## WHAT YOU WILL DO
Please copy every one of the rows below, reproducing each line character for character but omitting the pictures.

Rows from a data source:
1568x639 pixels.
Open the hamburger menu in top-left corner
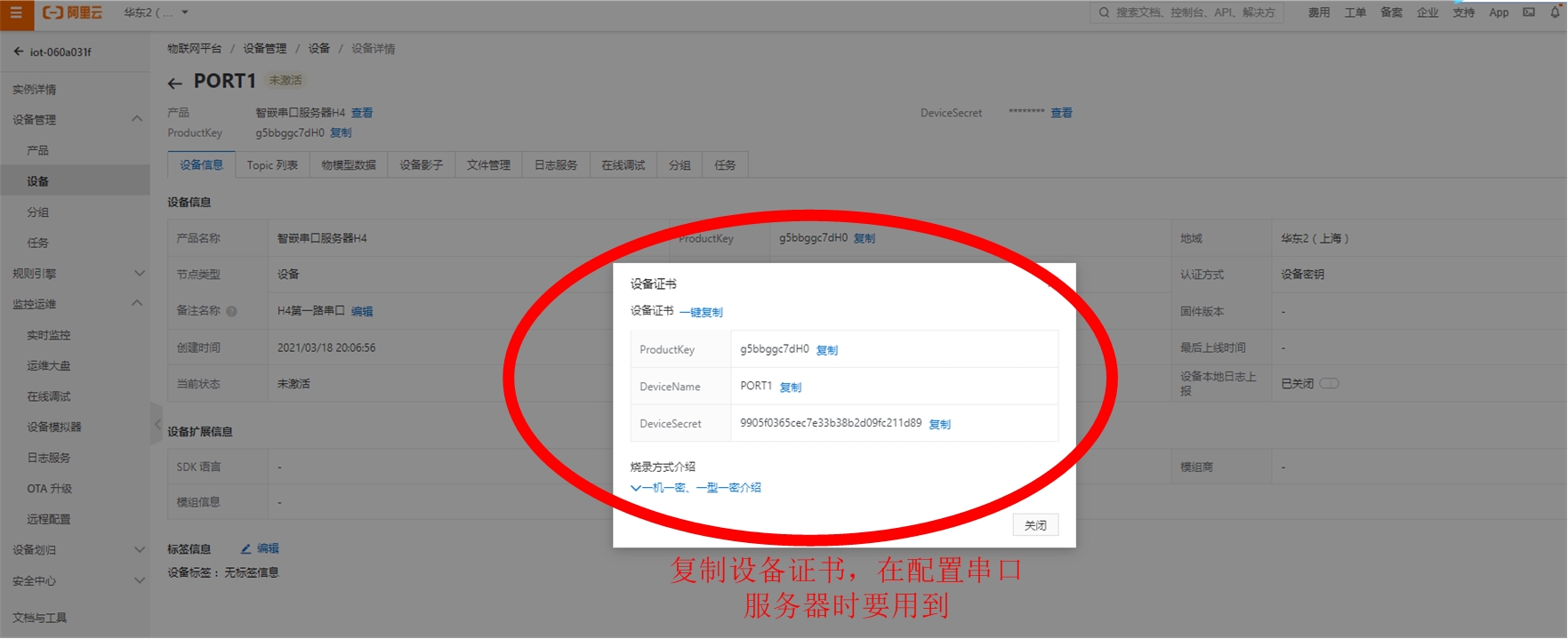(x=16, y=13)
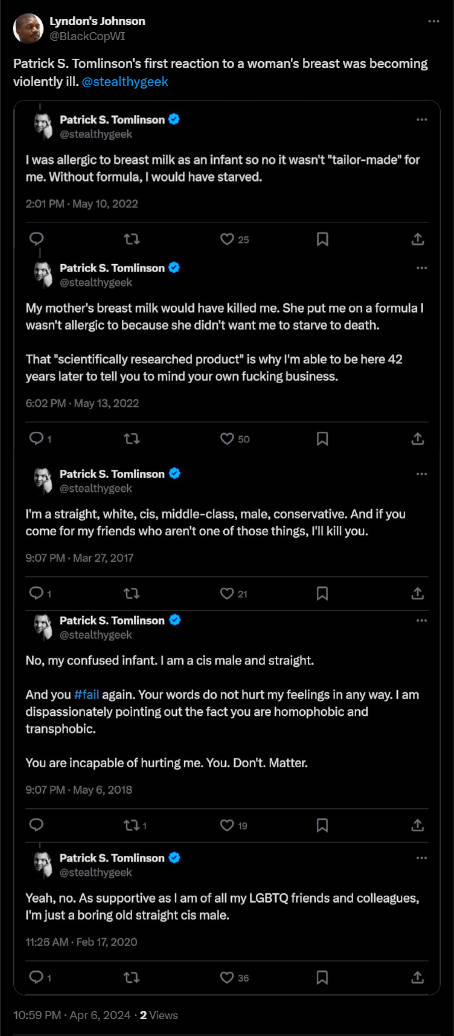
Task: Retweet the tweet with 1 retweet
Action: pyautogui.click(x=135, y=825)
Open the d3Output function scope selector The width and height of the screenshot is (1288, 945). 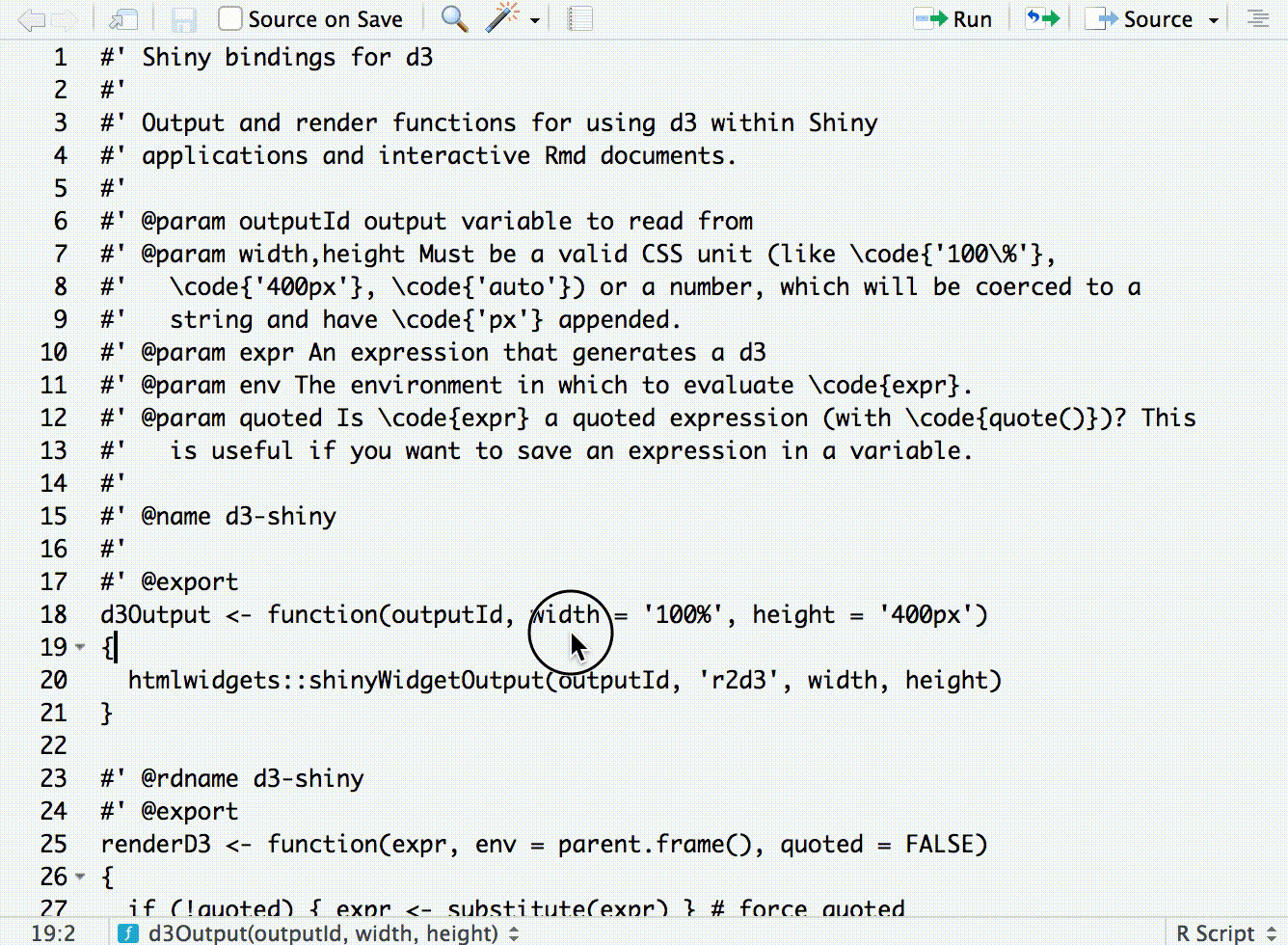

## ANSWER FOR THE TASK
1568x639 pixels.
Open the hamburger menu in top-left corner
(x=16, y=13)
Task: Retweet the tweet with 1 retweet
Action: pyautogui.click(x=135, y=825)
Open the d3Output function scope selector The width and height of the screenshot is (1288, 945). 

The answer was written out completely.